IGM is sometimes associated with bacterial infections, with gram-positive bacteria being the most common bacteria identified [15]. Some studies have found a relationship between IGM and Corynebacterium infection, suggesting that Corynebacterium could play a role in IGM [15,16]. One study found Corynebacterium in the breast tissue of 35 (55%) of 64 patients with IGM, and was more common in patients with fever or an abscess [15]. Another study evaluated the relationship between bacteriology and histologic diagnosis and found that 9 of 12 women with Corynebacterium infection had IGM pathologically [15]. A third study found that the effect of Corynebacterium infection in IGM may be linked to the infiltration of polymorphonuclear leukocytes in response to infection [16]. Moreover, Corynebacterium can be isolated from normal breast tissue [16]. In our case, two weeks after the initial presentation, the patient developed a small abscess, and culture of a pus sample revealed E. avium organism. To our knowledge, this is the first case to show an association between IGM and E. avium infection.

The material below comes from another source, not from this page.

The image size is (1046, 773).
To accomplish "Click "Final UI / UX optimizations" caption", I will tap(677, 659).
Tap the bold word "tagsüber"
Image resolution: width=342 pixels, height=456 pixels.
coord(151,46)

There is no consensus on the best method for treating IGM. Ideally, a multidisciplinary approach should be used to weigh the benefits and risks of each treatment option. The treatment options include observation, antibiotics, surgery, and medication (steroids and immunosuppressants). In as many as half of the cases, IGM may become a chronic illness. Surgical therapy should be undertaken with caution, as the potential risks may outweigh the potential benefits [17,10]. In recent years, there has been a shift from total excision as the first-line treatment, with surgical intervention limited to biopsy, abscess drainage, and difficult fistula excision. Surgical excision, with or without supplementary steroid administration, is an acceptable and successful treatment option, when appropriate [18].

Antibiotics have a limited therapeutic effect on IGM. Only 3% of individuals who receive antibiotics show improvement in their condition [19]. However, our patient was administered clindamycin 450 mg and ciprofloxacin 500 mg for three weeks and then underwent fine-needle aspiration of a small abscess. The aspirate showed E. avium organism, which was susceptible to ampicillin and gentamicin; therefore, the antibiotic was switched to amoxicillin/clavulanic acid 625 mg orally. A week later, the patient’s symptoms improved, and thus the antibiotics were discontinued.

In conclusion, the etiology of IGM remains unclear. Hence, a very high index of suspicion is essential to reach the diagnosis, which must be confirmed by core needle biopsy since IGM does not have specific radiological features. A link between bacterial infection and IGM has been suggested. To our knowledge, this is the first report of IGM associated with E. avium infection.